TL;DR
This paper introduces a fast ADMM-based method for solving sparse semidefinite programs using homogeneous self-dual embedding, achieving efficiency and solution certificates, with implementation in an open-source solver.
Contribution
The paper presents a novel ADMM algorithm that exploits chordal sparsity and block elimination to efficiently solve homogeneous self-dual embeddings of SDPs, providing primal, dual, and infeasibility certificates.
Findings
Achieves similar per-iteration cost as splitting methods on primal or dual.
More efficient than existing first-order methods for sparse conic programs.

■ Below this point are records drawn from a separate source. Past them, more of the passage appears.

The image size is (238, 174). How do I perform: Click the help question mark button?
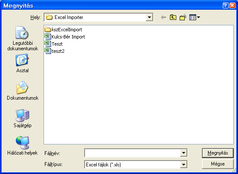pyautogui.click(x=226, y=5)
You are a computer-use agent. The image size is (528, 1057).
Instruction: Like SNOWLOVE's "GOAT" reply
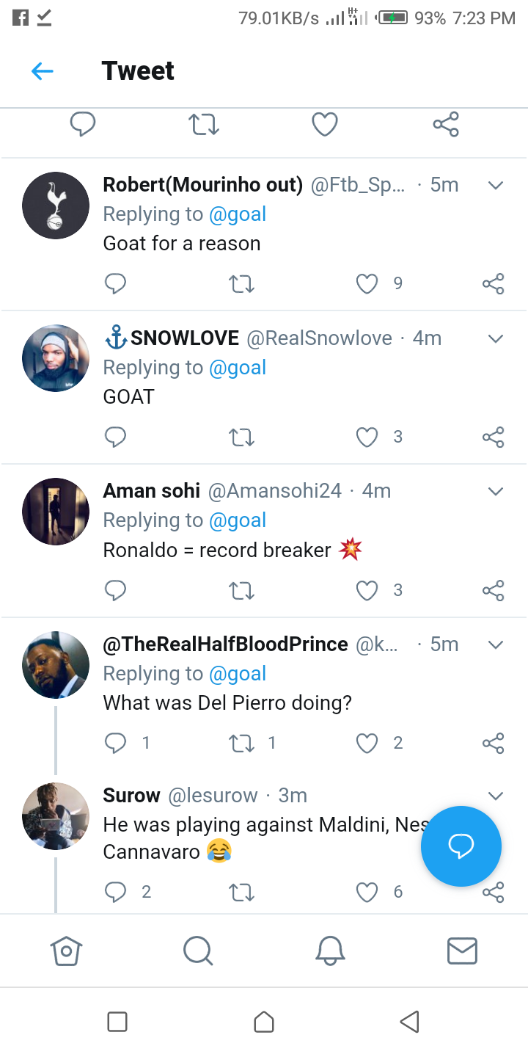[x=367, y=437]

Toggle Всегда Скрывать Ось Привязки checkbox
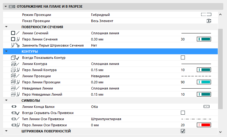[x=183, y=113]
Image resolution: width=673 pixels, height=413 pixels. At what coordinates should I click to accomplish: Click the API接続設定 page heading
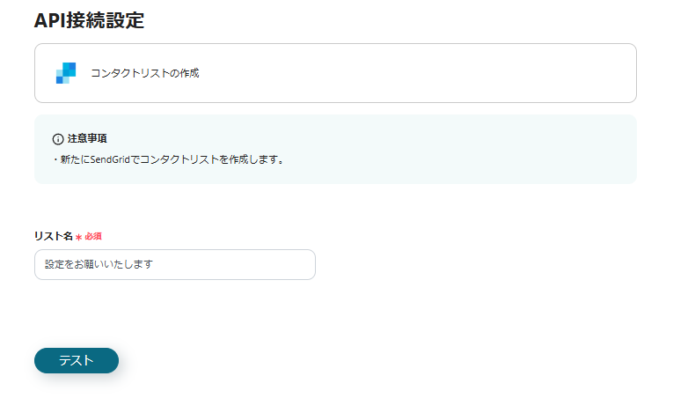(89, 20)
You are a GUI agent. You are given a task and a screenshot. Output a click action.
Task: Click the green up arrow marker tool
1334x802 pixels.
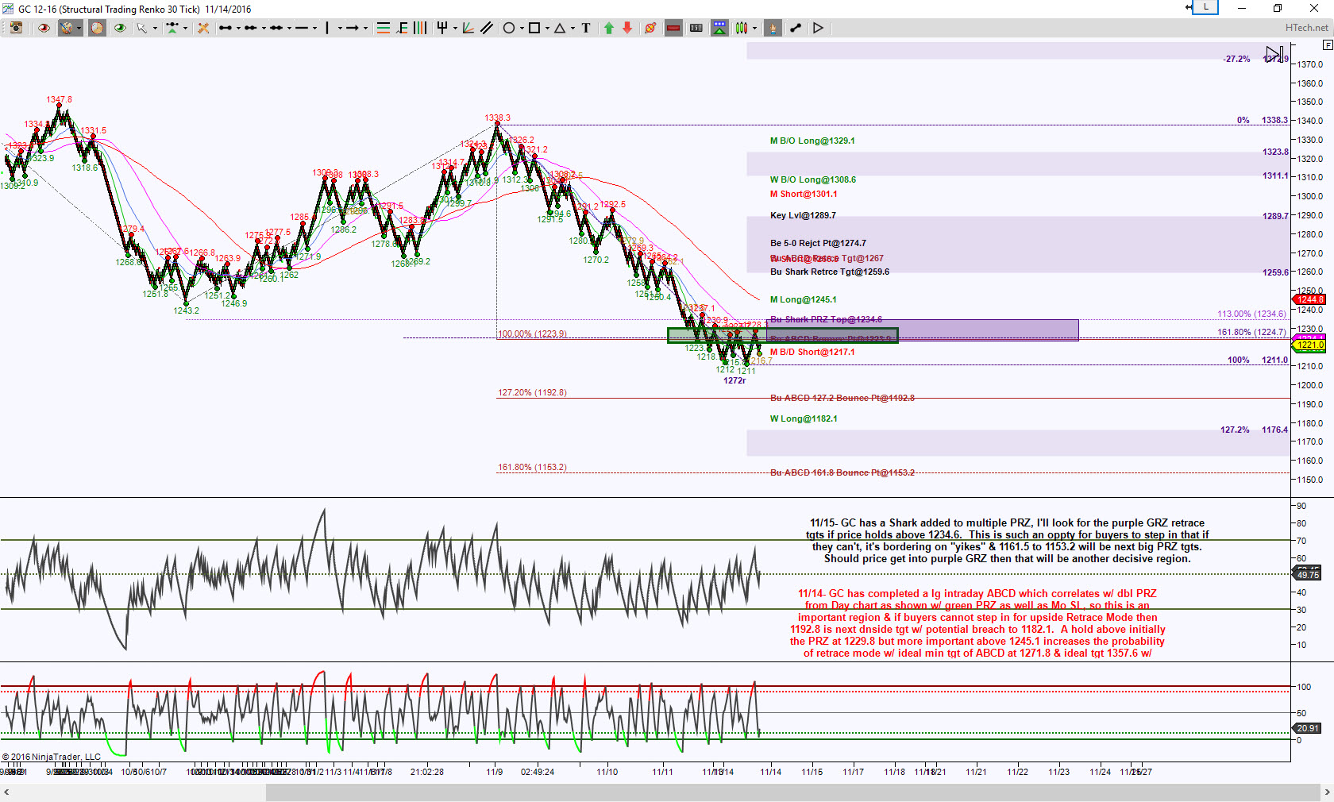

Demonstrates speed-ups on benchmark problems from SDPLIB.
Abstract
We propose an efficient first-order method, based on the alternating direction method of multipliers (ADMM), to solve the homogeneous self-dual embedding problem for a primal-dual pair of semidefinite programs (SDPs) with chordal sparsity. Using a series of block eliminations, the per-iteration cost of our method is the same as applying a splitting method to the primal or dual alone. Moreover, our approach is more efficient than other first-order methods for generic sparse conic programs since we work with smaller semidefinite cones. In contrast to previous first-order methods that exploit chordal sparsity, our algorithm returns both primal and dual solutions when available, and a certificate of infeasibility otherwise. Our techniques are implemented in the open-source MATLAB solver CDCS. Numerical experiments on three sets of benchmark problems from the library SDPLIB show speed-ups…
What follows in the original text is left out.